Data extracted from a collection
· · · · ·

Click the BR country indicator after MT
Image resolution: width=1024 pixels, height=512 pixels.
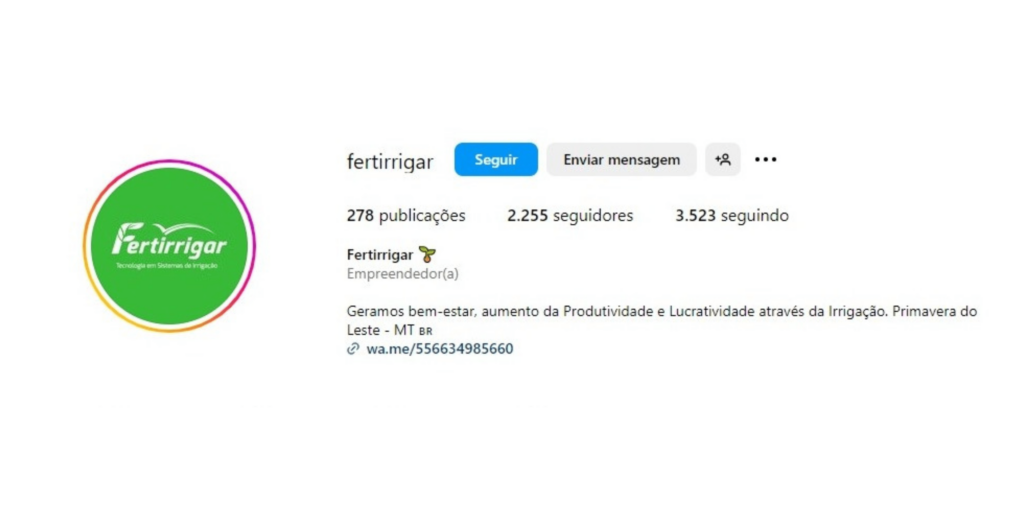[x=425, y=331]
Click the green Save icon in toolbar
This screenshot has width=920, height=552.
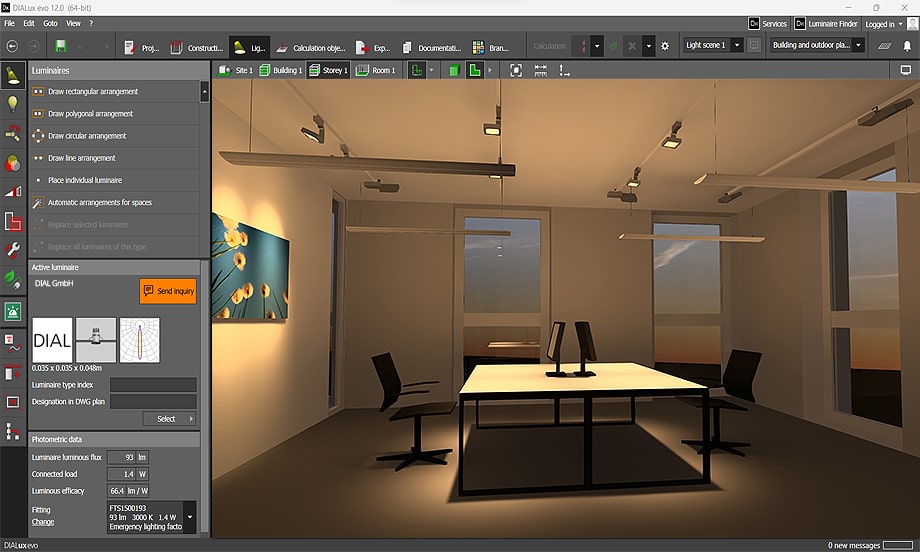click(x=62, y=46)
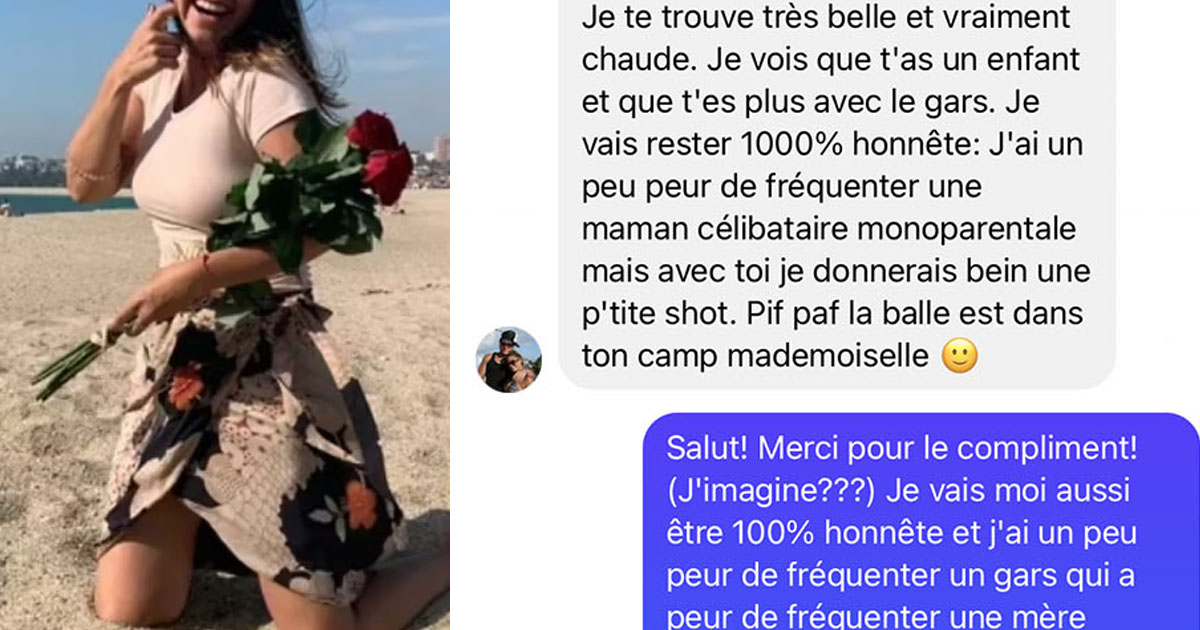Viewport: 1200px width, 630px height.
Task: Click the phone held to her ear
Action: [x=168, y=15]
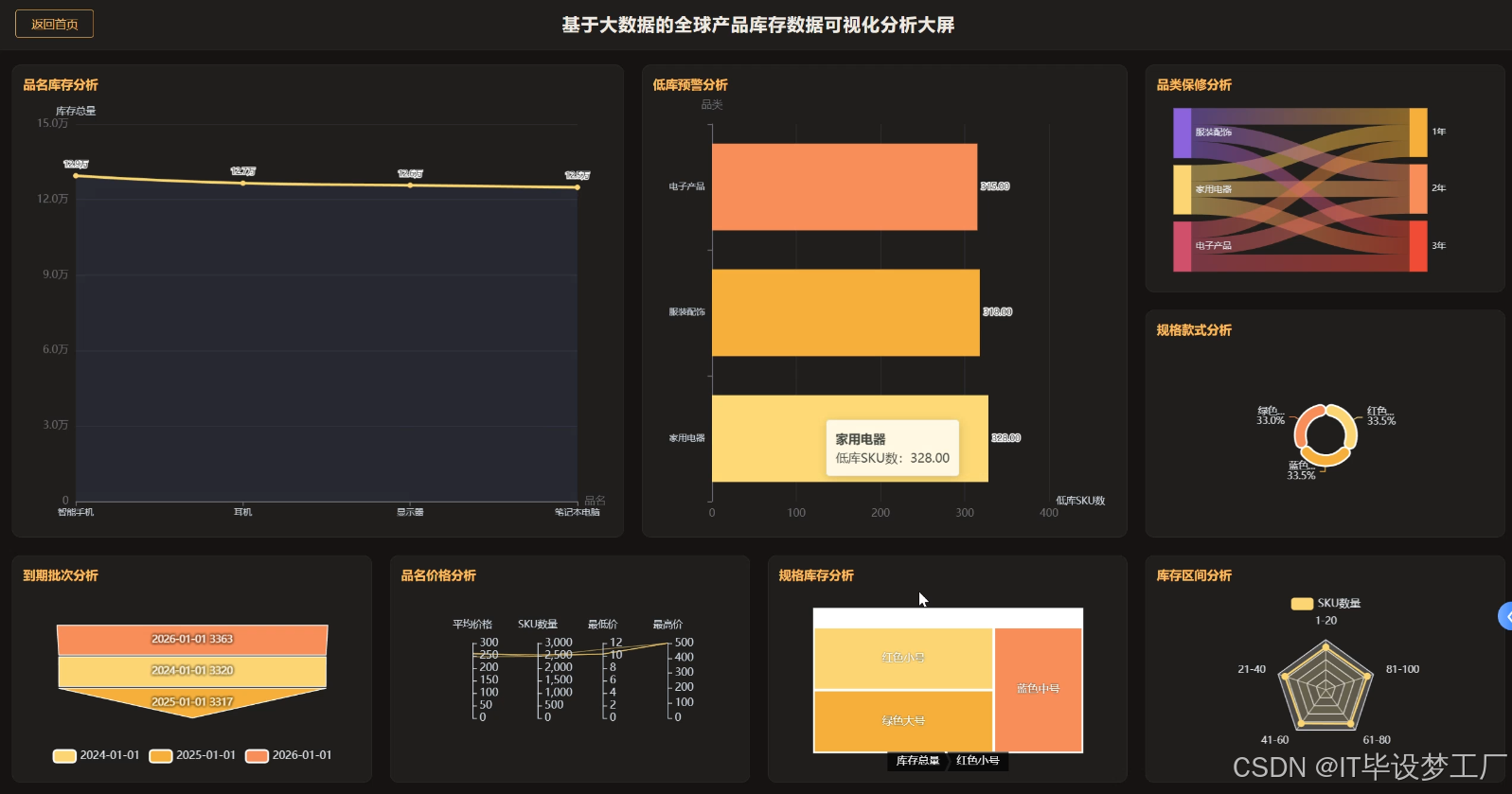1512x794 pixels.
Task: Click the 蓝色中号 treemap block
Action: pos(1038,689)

· · · · ·

Repeat the records exactly, without the pictures.

Task response:
Click the BR country indicator after MT
Image resolution: width=1024 pixels, height=512 pixels.
[x=425, y=331]
Click the green Save icon in toolbar
This screenshot has width=920, height=552.
click(x=62, y=46)
Viewport: 1200px width, 630px height.
Task: Click the phone held to her ear
Action: [x=168, y=15]
1512x794 pixels.
Task: Click the 蓝色中号 treemap block
Action: pos(1038,689)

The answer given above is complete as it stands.